Glossary > Roasting > Over-extraction

Over-extraction

Roasting

In Simple Terms

Over-extraction means you've pulled too much out of the coffee during brewing - it tastes bitter and harsh rather than sweet and balanced.

What is over-extraction in coffee brewing?

Over-extraction happens when too much material is dissolved from the coffee grounds during brewing - pulling out the desirable compounds but continuing past them into the bitter, astringent, and hollow-tasting ones that develop with prolonged contact. The cup tastes harsh, dry, and unpleasantly bitter.

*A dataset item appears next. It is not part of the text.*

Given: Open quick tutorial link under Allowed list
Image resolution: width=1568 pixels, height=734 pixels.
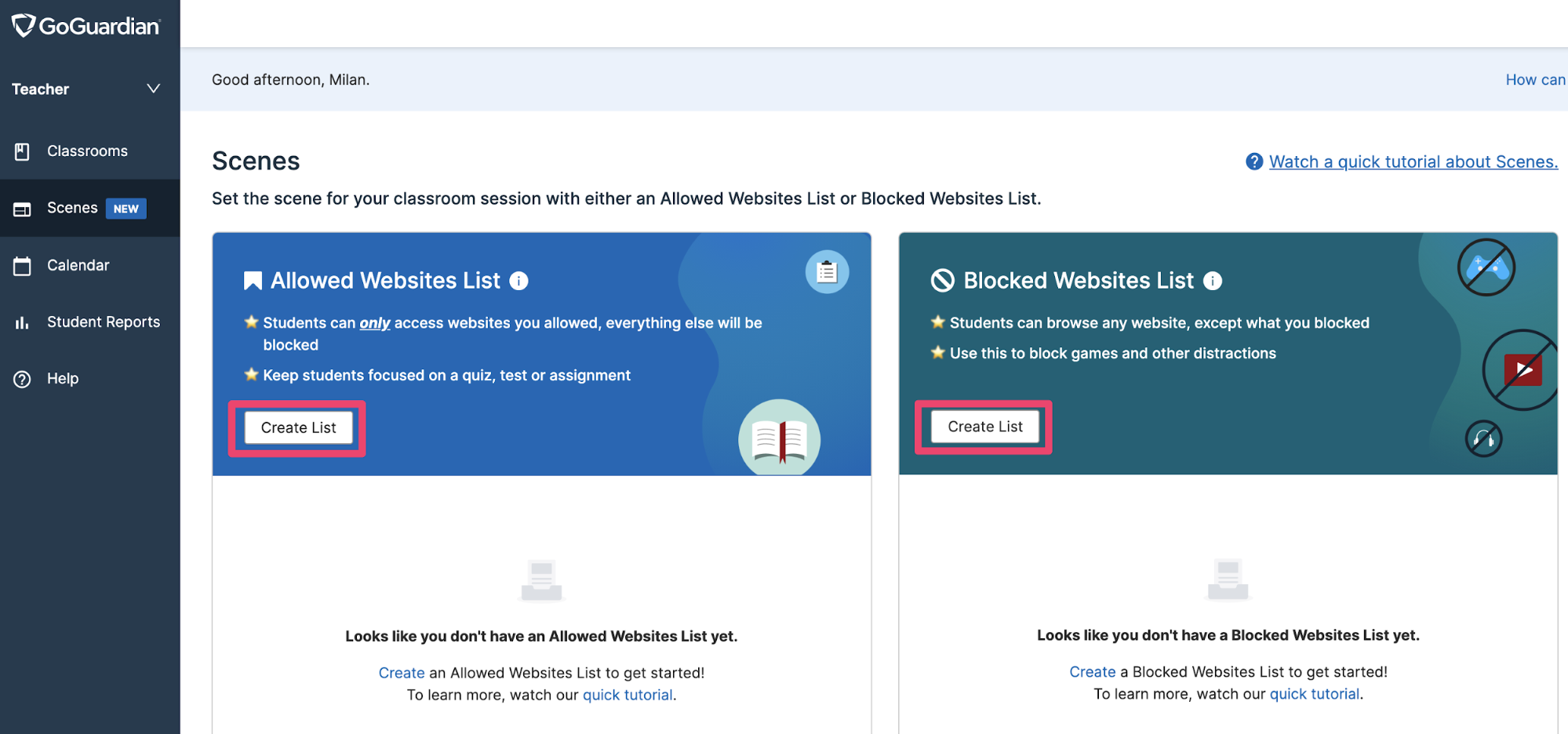Looking at the screenshot, I should (628, 695).
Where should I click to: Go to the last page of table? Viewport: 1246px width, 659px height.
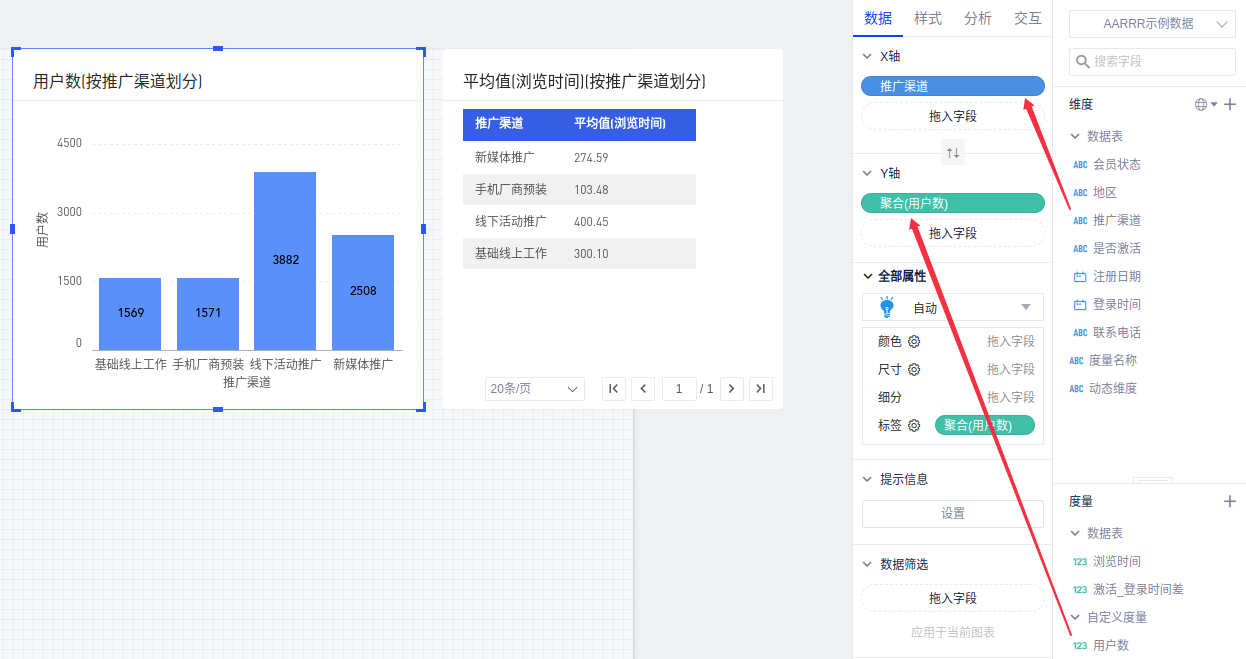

The main causes are grind size too fine (slowing water flow and increasing contact time), water temperature too high (increasing extraction rate), brew time too long, or too little coffee relative to water. Any of these alone, or in combination, can push extraction past the ideal window.

For home roasters, over-extraction is worth understanding because roast level affects how quickly coffee extracts. A lighter roast is denser and less porous than a darker one, which means it resists extraction - you typically need a finer grind or higher temperature to hit the same extraction level. A darker roast extracts faster and is more susceptible to over-extraction at the same brew parameters. If a freshly roasted light-to-medium coffee is tasting bitter rather than sweet and bright, under-development is more likely the culprit than over-extraction - though the symptoms can feel similar.